À partir du moment où nous donnons la parole aux tenants de tels discours antiféministes ou misogynes dans l’espace public, nous leur donnons aussi la possibilité de convaincre encore plus de monde, en utilisant des stratégies de relations publiques pour édulcorer leurs propos et aller de l’avant. visage couvert, observe le sociologue, qui mène des recherches sur la manosphère.
Ce que nous avons entendu à Tout le monde en parlece n’est pas du tout ce qu’on trouve sur le web. Nous sommes prudents, nous sommes stratégiques. Il y a des choses qu’on ne dit pas. Et cela laisse penser qu’ils ne sont pas si méchants que ça, les « gentlemen ».
Professor and author Mélissa Blais
Ce type de discours en apparence respectable, où il peut être question d’entrepreneuriat et de réussite, est aussi en partie celui d’Andrew Tate. Vendre le succès est une chose. Vendre la misogynie comme la recette du succès en est une autre. C’est pourtant exactement ce que prône cet influenceur toxique, rappelle Mélissa Blais. « Le succès vient, selon Andrew Tate, lorsque l’on possède des femmes. Une façon de réussir est de contrôler les femmes. Et pour cela, les femmes doivent se soumettre. »
Ce qui est très insidieux, c’est que la porte d’entrée pour les jeunes hommes susceptibles d’être séduits par les discours d’Andrew Tate est souvent la première partie, la plus banale, de son discours, observe David Morin, copropriétaire de la Chaire UNESCO en prévention de la radicalisation et de l’extrémisme violent.
« On oublie qu’Andrew Tate ne dit pas que des conneries ! »
Quand Tate parle de leadership et dit aux hommes de prendre soin d’eux-mêmes, de gagner de l’argent ou d’acheter de grosses voitures, il mise sur un discours capitaliste populaire qui n’est pas propre à la manosphère, souligne le professeur de l’Université de Sherbrooke.
C’est une partie de son discours qui est en quelque sorte l’antichambre de la haine.
Le problème, c’est qu’il l’utilise pour véhiculer un deuxième discours violent et hyper dégradant envers les femmes, les minorités sexuelles et les immigrés.
David Morin, co-titulaire de la Chaire UNESCO en prévention de la radicalisation et de l’extrémisme violent
Ce qui est dangereux aussi lorsqu’on tend le micro à ce genre de discours, même édulcorés ou mis à mal, c’est qu’on donne l’impression que des propos misogynes ou discriminatoires sont de simples opinions à contre-courant.

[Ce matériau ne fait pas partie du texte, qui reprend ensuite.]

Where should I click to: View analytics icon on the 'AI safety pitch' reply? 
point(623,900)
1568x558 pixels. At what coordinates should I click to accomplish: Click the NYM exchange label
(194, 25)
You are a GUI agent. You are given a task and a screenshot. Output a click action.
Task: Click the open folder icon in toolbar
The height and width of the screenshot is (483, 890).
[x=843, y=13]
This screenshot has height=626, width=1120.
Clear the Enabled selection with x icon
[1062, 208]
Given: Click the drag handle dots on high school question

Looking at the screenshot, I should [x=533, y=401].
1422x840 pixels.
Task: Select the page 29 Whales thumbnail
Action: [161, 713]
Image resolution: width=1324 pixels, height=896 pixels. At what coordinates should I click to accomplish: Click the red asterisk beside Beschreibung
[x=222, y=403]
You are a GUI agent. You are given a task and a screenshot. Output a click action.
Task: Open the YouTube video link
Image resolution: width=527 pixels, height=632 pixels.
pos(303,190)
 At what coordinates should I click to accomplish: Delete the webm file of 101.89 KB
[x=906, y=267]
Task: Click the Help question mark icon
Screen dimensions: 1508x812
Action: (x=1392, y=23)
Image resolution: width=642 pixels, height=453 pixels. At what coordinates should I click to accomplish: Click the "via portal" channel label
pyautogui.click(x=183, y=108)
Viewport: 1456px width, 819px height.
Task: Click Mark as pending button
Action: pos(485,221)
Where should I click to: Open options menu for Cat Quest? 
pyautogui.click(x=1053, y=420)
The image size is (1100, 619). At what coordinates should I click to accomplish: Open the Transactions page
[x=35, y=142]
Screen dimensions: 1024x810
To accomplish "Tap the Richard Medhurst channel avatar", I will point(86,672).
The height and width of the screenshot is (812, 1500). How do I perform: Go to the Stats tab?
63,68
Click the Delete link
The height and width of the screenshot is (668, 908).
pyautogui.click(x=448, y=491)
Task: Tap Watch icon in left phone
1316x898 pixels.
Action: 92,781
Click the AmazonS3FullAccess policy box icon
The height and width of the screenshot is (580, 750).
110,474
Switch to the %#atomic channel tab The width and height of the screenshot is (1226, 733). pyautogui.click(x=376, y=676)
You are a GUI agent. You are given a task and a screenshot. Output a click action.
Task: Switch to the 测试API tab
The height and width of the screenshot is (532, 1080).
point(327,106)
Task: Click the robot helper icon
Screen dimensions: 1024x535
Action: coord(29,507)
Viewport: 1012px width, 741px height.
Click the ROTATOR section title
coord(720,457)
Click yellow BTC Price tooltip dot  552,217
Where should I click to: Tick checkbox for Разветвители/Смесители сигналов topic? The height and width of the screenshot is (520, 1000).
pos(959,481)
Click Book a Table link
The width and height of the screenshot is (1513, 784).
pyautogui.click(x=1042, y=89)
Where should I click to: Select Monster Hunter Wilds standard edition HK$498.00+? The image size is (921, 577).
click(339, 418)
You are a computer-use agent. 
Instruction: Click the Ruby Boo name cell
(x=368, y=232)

Comme si nous étions ici face à deux postures aussi égales l’une que l’autre. D’un côté, un féminisme qui avance dans l’intérêt des femmes. De l’autre, un masculinisme qui voudrait simplement valoriser l’homme « alpha ». Ne devrions-nous pas sortir de nos chambres d’écho et essayer d’écouter les points de vue avec lesquels nous ne sommes pas d’accord ? nous disons-nous.
« Je commence à en avoir un peu marre du concept de chambres d’écho ! », dit Mélissa Blais.
Dans le « débat » qui nous concerne, c’est comme si on obligeait les personnes ciblées par la haine à être dans une posture d’écoute constante au risque de se retrouver dans une relation qui leur serait néfaste.
Mais ce qui est réellement néfaste, c’est de présenter symétriquement, comme deux simples opinions équivalentes, un discours porteur de haine, qui tente ici de réduire les femmes à une posture d’infériorité, et un discours pour le droit à l’égalité et à la justice sociale. Même chose quand on demande aux personnes victimes de racisme de sortir de leur « bulle » pour écouter des voix qui les déshumanisent. Comme si on oubliait que la misogynie et le racisme ne sont pas des « opinions controversées », mais plutôt des discours haineux dangereux qui font déjà beaucoup trop de voix.